I have 220 students, so I don’t have time to look at everyone’s actual work to grade every lesson, and sadly, most students won’t do the work if it’s not being graded. (I definitely do grade the mini-projects.) As a result, I usually just check the green circles on the progress page. However, on the lesson levels that have a finish button , some of my students have figured out that they just have to click it in order to make the circle green. So, they receive a good grade for an activity they didn’t do. Does anyone have a work-around for this?
Hi swansse,
I totally get it. This is the case for me in CSP as well. I have a few ideas and I approach it different ways depending on how the students are doing:
- Of course, the first option is to ignore it because you are basically grading the skill in the mini-project. BUT, if you are noticing skills are dropping off because they aren’t doing it, then you probably want to be more diligent in grading it.

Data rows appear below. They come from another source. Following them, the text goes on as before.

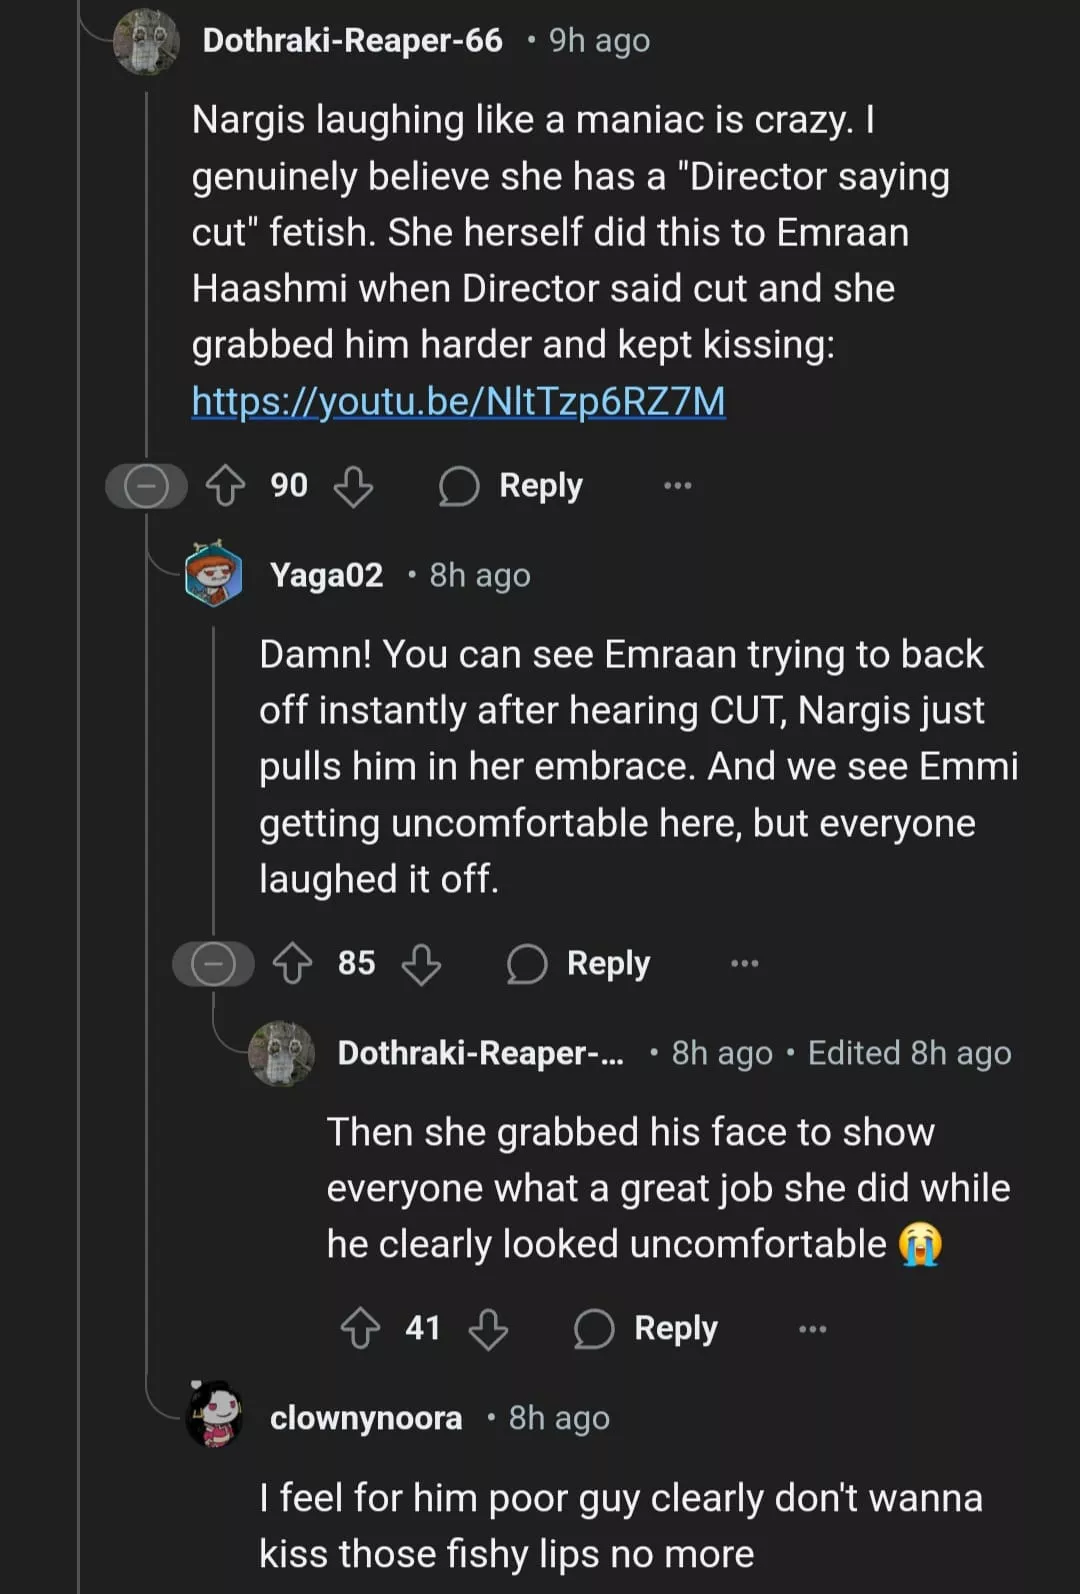Open the youtu.be video link
Viewport: 1080px width, 1594px height.
[458, 401]
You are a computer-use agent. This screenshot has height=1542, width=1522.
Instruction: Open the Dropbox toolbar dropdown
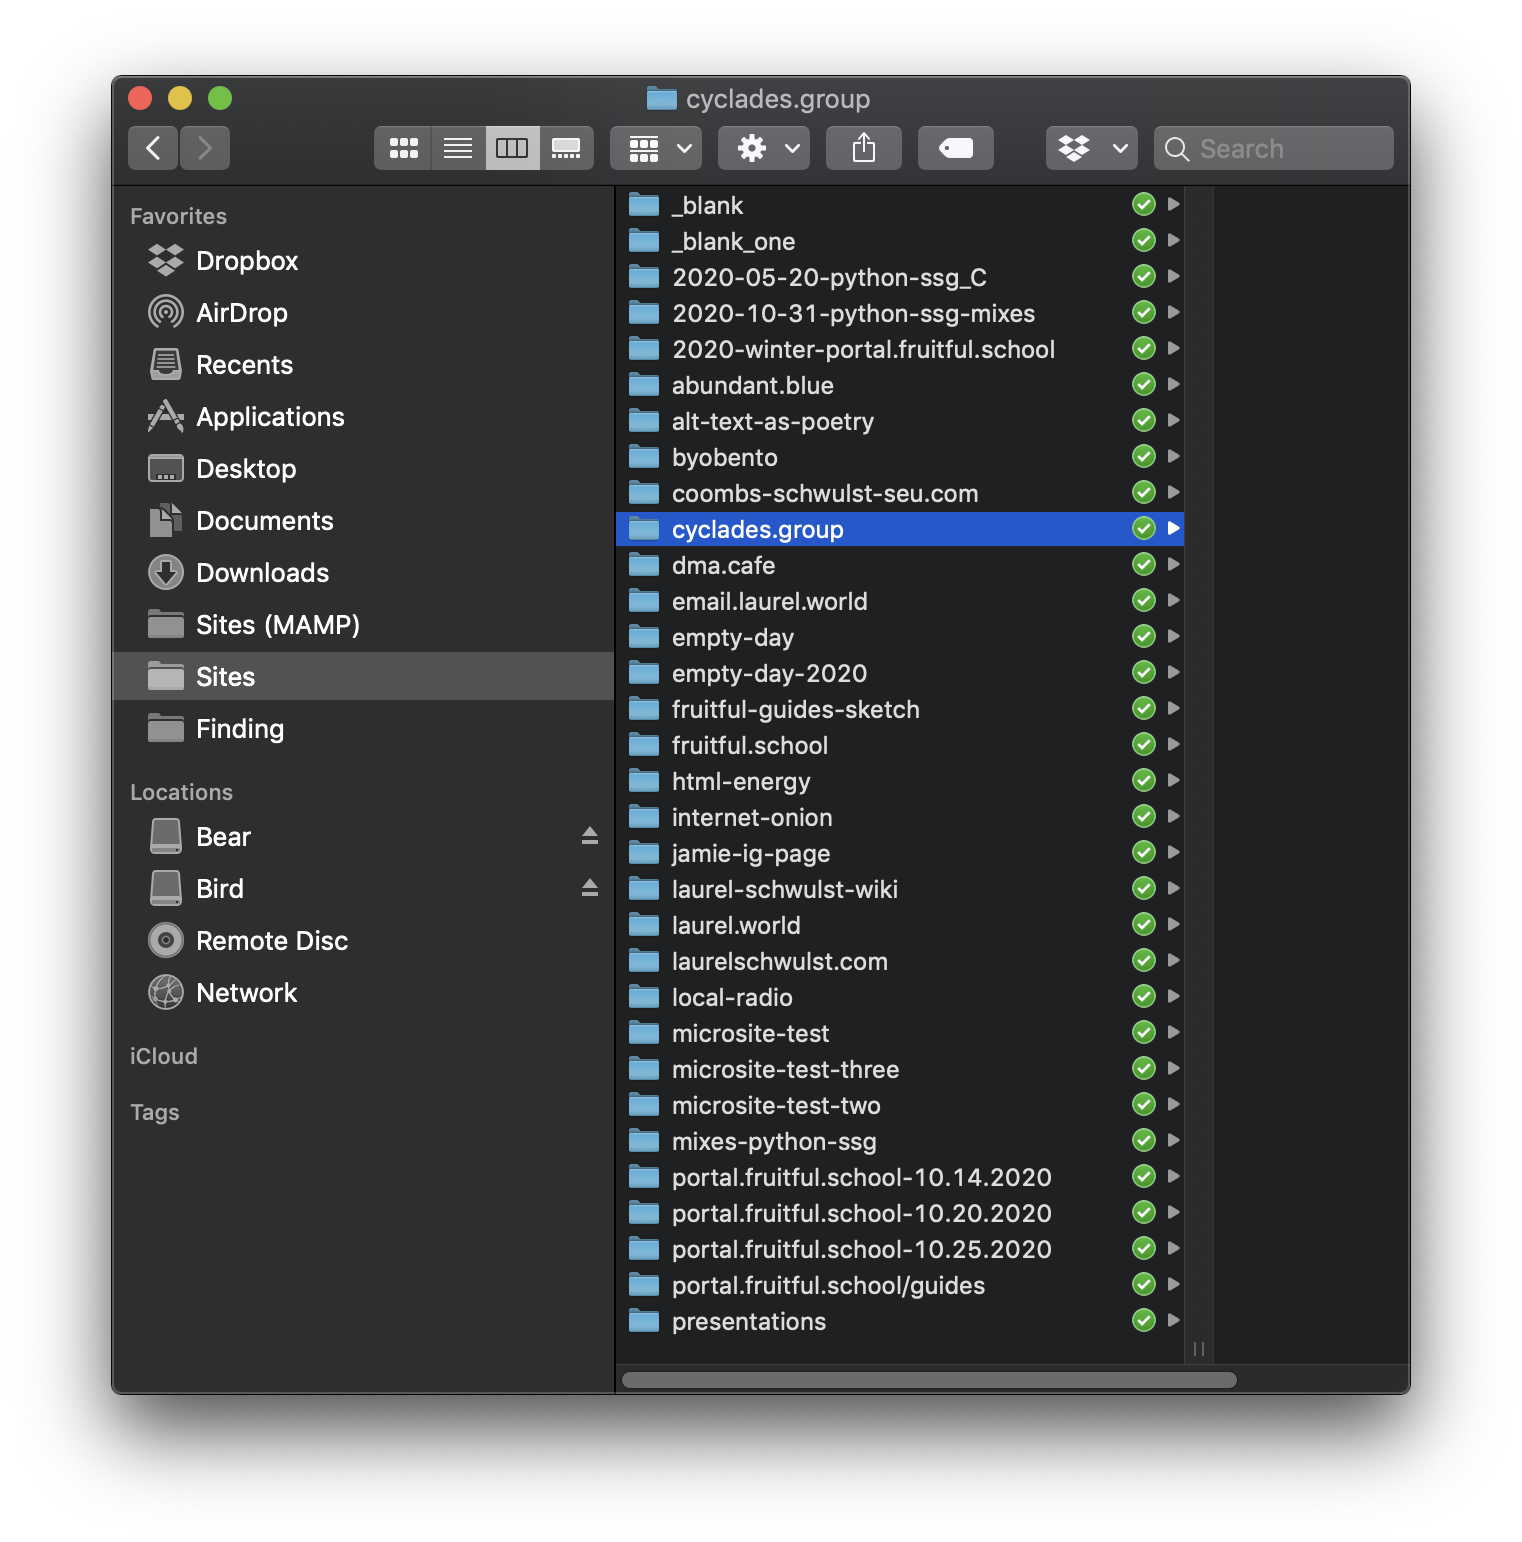[1091, 149]
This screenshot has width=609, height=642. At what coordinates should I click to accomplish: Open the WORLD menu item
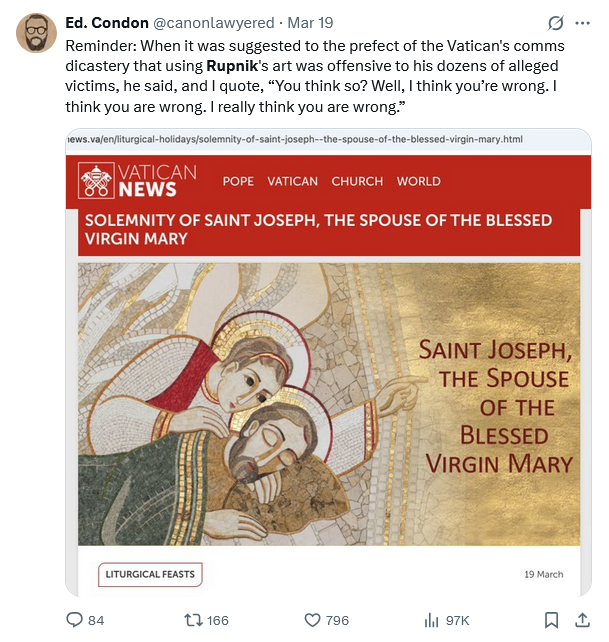pyautogui.click(x=418, y=181)

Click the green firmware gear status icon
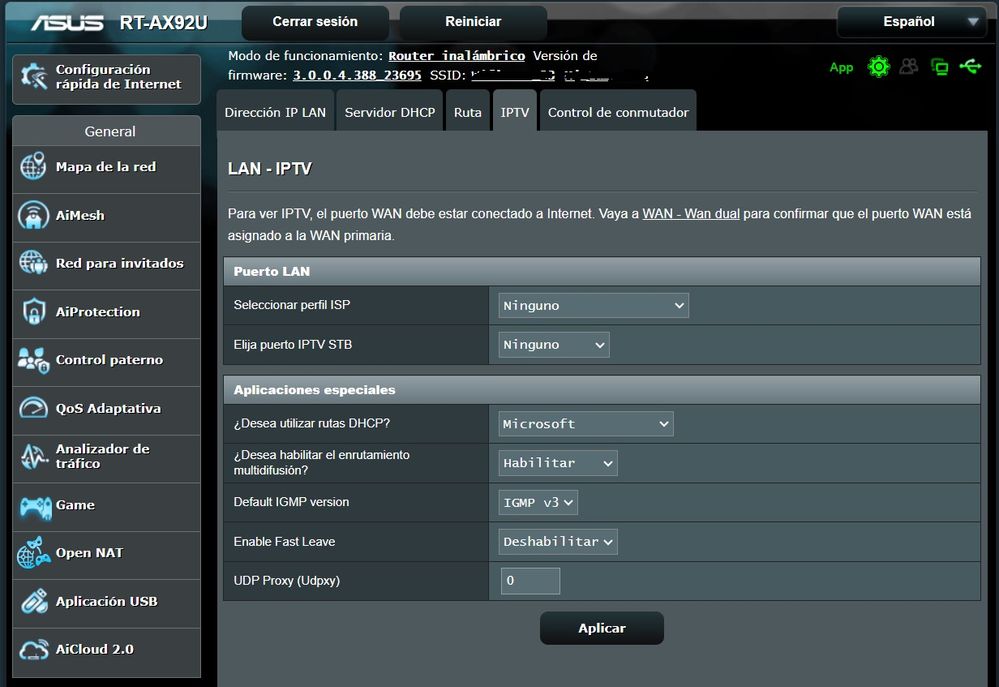tap(879, 66)
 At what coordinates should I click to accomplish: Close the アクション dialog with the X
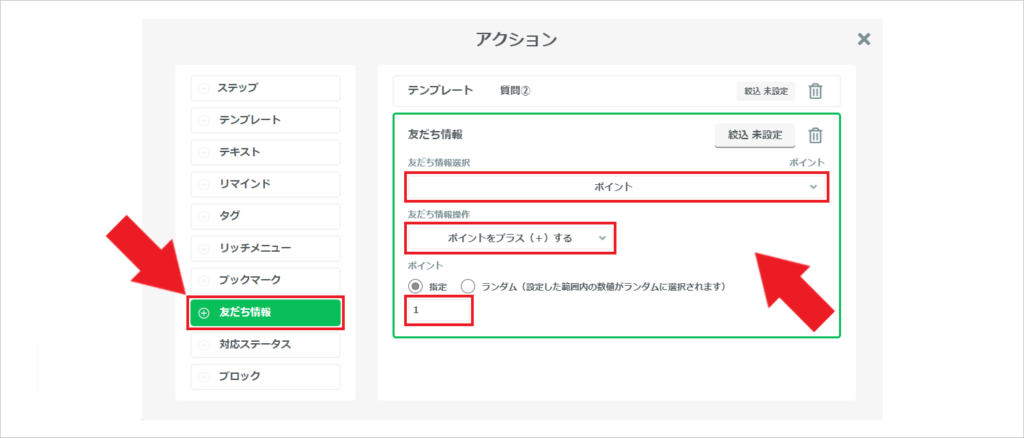click(864, 39)
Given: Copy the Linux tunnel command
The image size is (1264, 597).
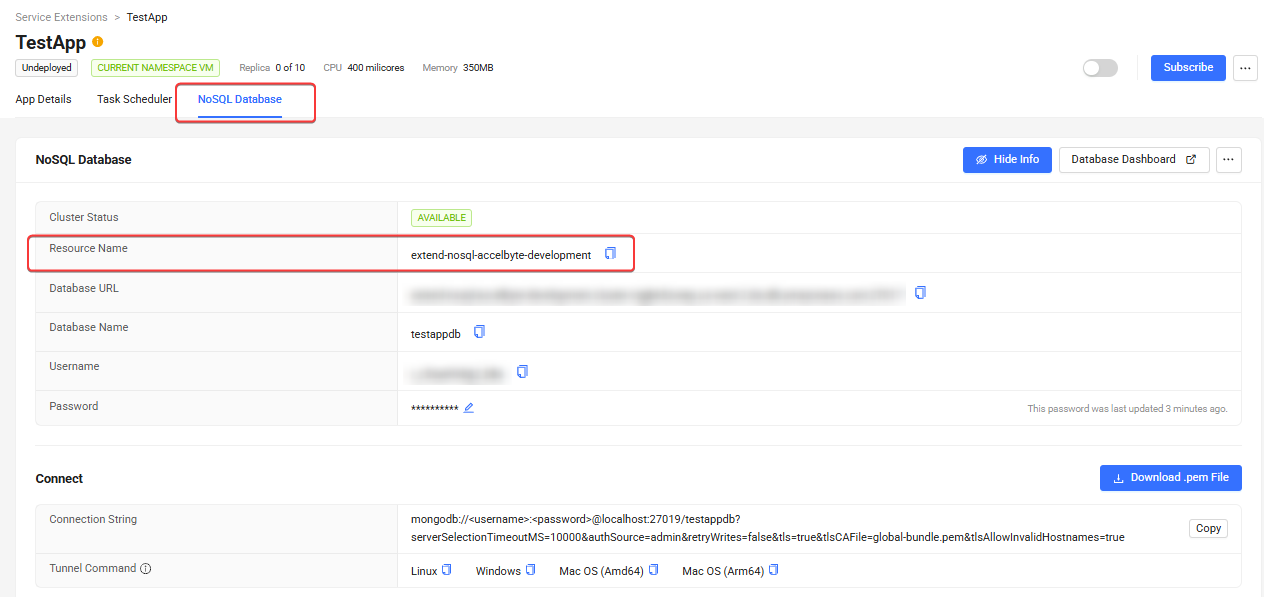Looking at the screenshot, I should pyautogui.click(x=447, y=570).
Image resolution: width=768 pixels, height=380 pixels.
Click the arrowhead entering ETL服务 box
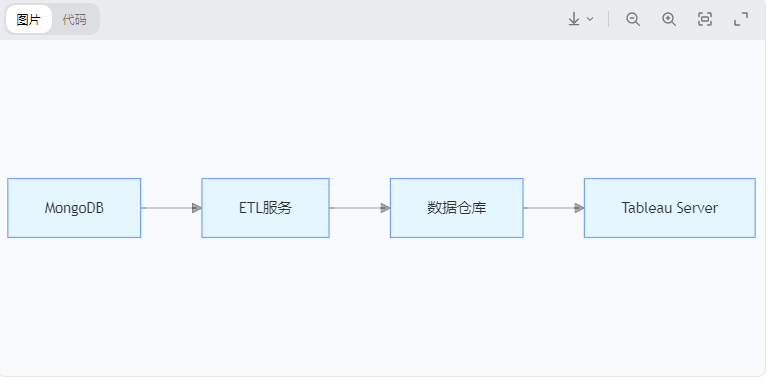pyautogui.click(x=197, y=208)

- I create short quizzes that ask questions on the skills being learned. AI does a great job of generating Game Lab code you can paste into a blank project to get the code blocks. I generated this sample quiz in less than 5 minutes. The questions still don’t have the code blocks but you could add those. Don’t want to grade this? I pass out the quiz on paper and then have them enter A, B, C or D etc on a graded Google form. Takes a little time to setup but it is worth it when 220 quizzes are quickly graded and you have it year after year:) Here’s the prompt I used you could adjust:
Create Code.org Game Lab examples and multiple-choice / alternate-style questions for Computer Science Discoveries (CSD) students — focusing on conditional statements (likeif
,if/else
) that update a score when sprites interact. - Sometimes I call “pop-quiz” and have students switch seats to a chair of a student they don’t know. I pass out examples of how the code should look and what the code should be doing on a particular “bubble”. Students grade their peers based on a simple rubric and circle what is missing. I don’t make it worth many points. The intent is really to just let the students know it COULD be graded. I can then go look at the few that didn’t get the correct grade. Of course, students could go back and correct their code BUT that isn’t a bad thing:) You can look at version history if you wanted to.
These are just some ideas that I use. Hope they help. Others might respond with their ideas.